Quality report cards
Steve Pearlstein, business columnist for the Washington Post, writes today about hospital quality report cards. He discusses at length some of the pros and cons of HealthGrades, which compiles risk-adjusted data on health outcomes. Unfortunately, HealthGrades reports are based on coded administrative data, which have been shown to correlate poorly with actual quality of care received.

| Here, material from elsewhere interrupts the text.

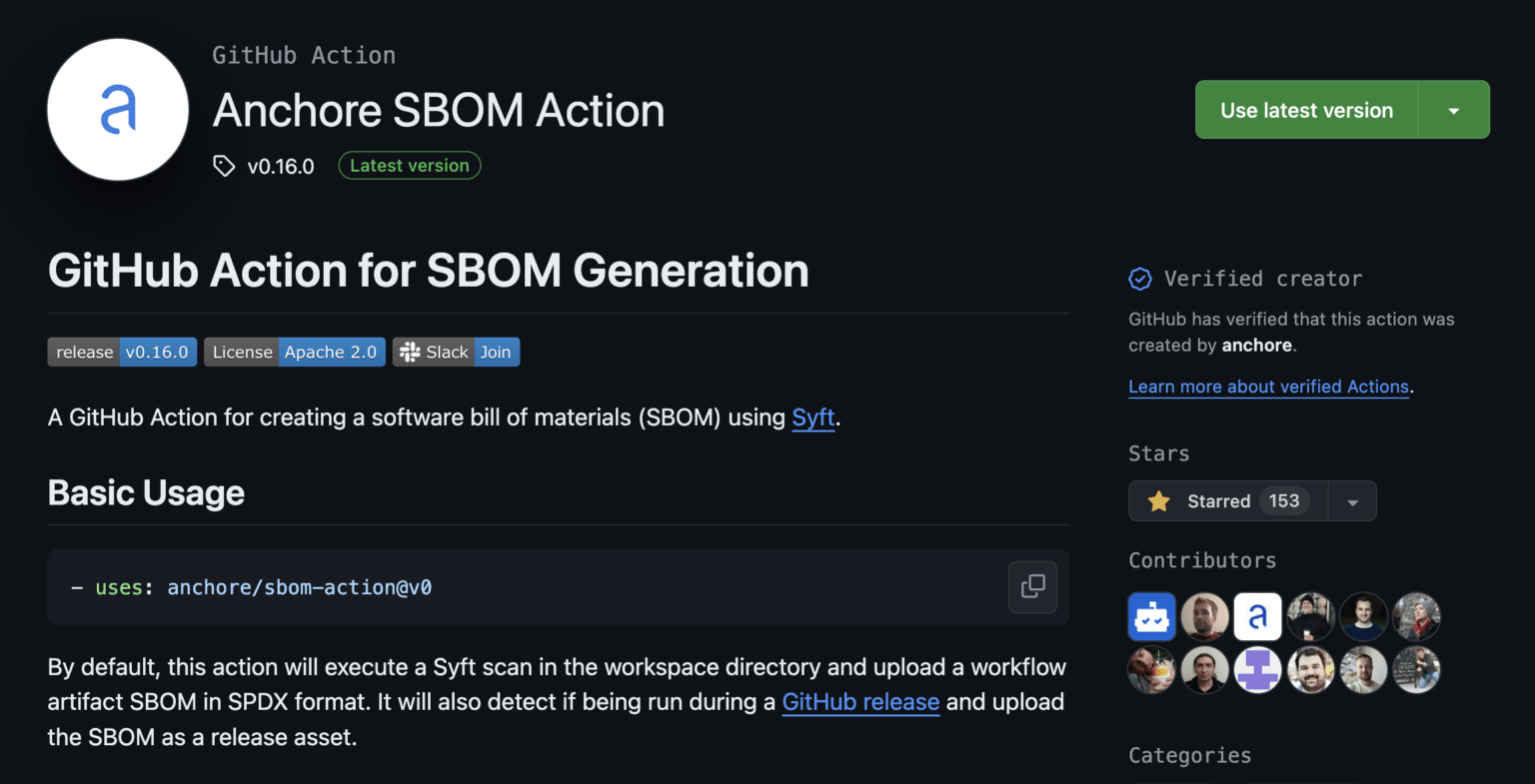Copy the uses code snippet
The width and height of the screenshot is (1535, 784).
[x=1031, y=587]
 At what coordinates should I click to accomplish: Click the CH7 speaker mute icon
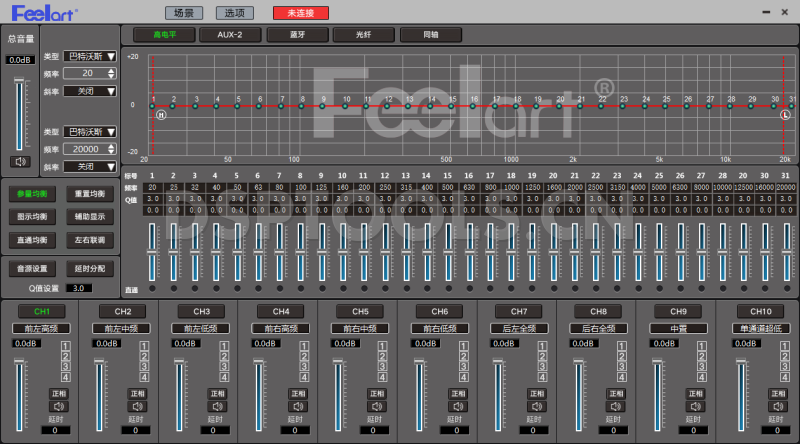pyautogui.click(x=536, y=407)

Pearlstein largely dismisses the process measures reported at HospitalCompare.gov in favor of outcomes measures. Process measures describe processes of care that are linked closely to outcomes, and those on the HospitalCompare site have been carefully vetted and validated to ensure that they represent quality of care. Outcome measures (such as hospital infection rates), while potentially of greater interest to consumers, require substantial standardization and risk adjustment in order to provide data that comparable between hospitals. And despite Paul Levy's assertions, patients want to be able to compare hospitals directly, not just track a given hospital's progress over time. State governments are moving toward mandatory reporting of hospital infection data; those already reporting such data are Missouri and Pennsylvania, and Missouri's data are the only ones thus far to be risk-adjusted (and thus comparable).
More reliable measures of quality than HealthGrades' can be found, for free, at http://QualityCheck.org, which is produced by the Joint Commission, the organization that accredits medical facilities. These measures are exhaustively tested and vetted, like the HospitalCompare measures (with which they overlap).